O halde ferdi hürriyete hudut olarak başkalarının hürriyet hududunu gösterirken ferdi hürriyetin, milletin umumi menfaatinin icap ettirdiği dereceden daha fazla, tahdit edilemeyeceği kabul edilmiş oluyor. Bu fikir basittir; fakat tatbiki çok güçtür. Çünkü, ferdi hürriyet derecesi, devlet faaliyetini zaafa düşürmemek lazımdır. Devletsiz bir cemiyet veyahut zayıf bir devlet hayatının neticesi, herkesin herkese karşı mücadelesidir. Bu mücadele, ekseriyetin hürriyetini boğmayacak surette, tadil olunmak lazımdır.
Bu tadil keyfiyeti, ferdin mesuliyetine, teşebbüsüne ve inkişafına halel verecek dereceye götürülmemelidir.

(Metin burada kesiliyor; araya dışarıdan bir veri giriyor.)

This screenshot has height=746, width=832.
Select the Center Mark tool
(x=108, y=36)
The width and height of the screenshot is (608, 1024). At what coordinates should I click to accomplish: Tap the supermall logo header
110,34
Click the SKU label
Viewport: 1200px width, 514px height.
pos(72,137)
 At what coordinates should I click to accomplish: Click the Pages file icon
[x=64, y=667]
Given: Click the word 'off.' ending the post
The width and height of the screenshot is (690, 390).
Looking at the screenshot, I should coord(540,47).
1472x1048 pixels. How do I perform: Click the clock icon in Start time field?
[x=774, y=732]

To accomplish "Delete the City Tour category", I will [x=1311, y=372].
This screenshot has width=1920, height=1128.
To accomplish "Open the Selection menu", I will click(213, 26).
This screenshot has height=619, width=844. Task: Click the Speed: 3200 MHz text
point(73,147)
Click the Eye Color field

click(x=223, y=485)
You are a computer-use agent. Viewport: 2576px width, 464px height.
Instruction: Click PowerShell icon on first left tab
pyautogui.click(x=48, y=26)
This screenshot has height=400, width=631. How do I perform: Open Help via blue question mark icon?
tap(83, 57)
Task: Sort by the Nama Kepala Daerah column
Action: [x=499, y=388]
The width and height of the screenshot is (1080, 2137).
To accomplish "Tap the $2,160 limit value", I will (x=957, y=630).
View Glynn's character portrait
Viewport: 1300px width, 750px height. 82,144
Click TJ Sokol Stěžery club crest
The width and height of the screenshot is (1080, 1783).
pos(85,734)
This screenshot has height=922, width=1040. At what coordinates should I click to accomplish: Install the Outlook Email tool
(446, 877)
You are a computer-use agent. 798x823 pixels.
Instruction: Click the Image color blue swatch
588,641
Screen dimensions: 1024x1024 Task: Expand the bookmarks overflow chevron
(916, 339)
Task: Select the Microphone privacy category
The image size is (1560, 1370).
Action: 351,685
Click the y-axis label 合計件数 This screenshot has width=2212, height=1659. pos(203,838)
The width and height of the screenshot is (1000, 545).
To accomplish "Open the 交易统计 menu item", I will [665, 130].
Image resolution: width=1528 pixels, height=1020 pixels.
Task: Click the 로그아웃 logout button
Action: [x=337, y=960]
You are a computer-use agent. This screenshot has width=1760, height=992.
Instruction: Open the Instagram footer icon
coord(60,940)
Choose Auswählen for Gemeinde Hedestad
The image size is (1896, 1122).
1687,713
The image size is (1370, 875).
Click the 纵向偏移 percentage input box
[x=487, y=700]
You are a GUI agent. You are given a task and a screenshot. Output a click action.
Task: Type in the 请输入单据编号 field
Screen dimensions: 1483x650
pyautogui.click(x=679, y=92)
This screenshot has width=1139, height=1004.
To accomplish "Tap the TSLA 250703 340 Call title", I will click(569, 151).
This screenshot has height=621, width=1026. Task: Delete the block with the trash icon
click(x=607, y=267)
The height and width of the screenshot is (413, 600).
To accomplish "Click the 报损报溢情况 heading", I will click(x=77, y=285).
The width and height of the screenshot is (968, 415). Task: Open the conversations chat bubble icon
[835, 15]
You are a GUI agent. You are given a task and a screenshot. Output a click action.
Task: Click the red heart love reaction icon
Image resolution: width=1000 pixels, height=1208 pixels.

Vatandaşların teşebbüs ve mesuliyet hisleri ne kadar inkişaf ederse, devlet için o kadar iyidir.
Ferdi hürriyetin ne kadarından feragat edilmesi lazım geleceği, içinde bulunulan zamana ve memlekete göre değişir. Müstesna zamanlar, müstesna tedbirler icap ettirilir. Bir de, hürriyetin suiistimali, hürriyetin muvakkat, lakin geniş mikyasta tahdidini icap ettirebilir. Bütün bu tedbirleri ve tahditleri tanımak lüzumu, devlet fikir ve mefhumunu ifade eder. Bu hususlardaki tedbirlerin şiddetini ve hudutlarının genişliğini ölçmek büyük bir sanattır. Devlet sanatı işte budur. Bu sanatta isabetin derecesi, hürriyetlerin hudutlarını çizen kanunda görülebilir. Çünkü ''Bu hudut ancak kanun marifetiyle tespit ve tayin edilir'' herhalde. Vatandaşların, umumi hürriyet ve saadeti için, fertlerden, ancak devlet için zaruri olan bir kısım hürriyetlerinin bırakılması istenebilir. Türk milletinin tarihini göz önüne getirelim hemen daha düne kadar, altında ezildiği istibdadı, esaret ve zulmün kara, kanlı pençesini hisseder gibi olmamak mümkün değildir.
Türk, istibdat ve esaret zincirlerini parçalayabilmek için, dahili ve harici düşmanlar karşısında, hayatını ortaya attı; çok kanlı ve tehlikeli mücadelelere girdi; sayısız fedakârlıklara katlandı; muvaffak oldu; ancak ondan sonra hürriyetine sahip oldu. Bu sebeple hürriyet Türk'ün hayatıdır.
Artık Türkiye'de ''her Türk hür doğar, hür yaşar.''
Türk'ün bugünkü milli ve siyasi terbiyesi ve yüksek kıymeti onun gayesini ve vaziyetini tespit etmiştir.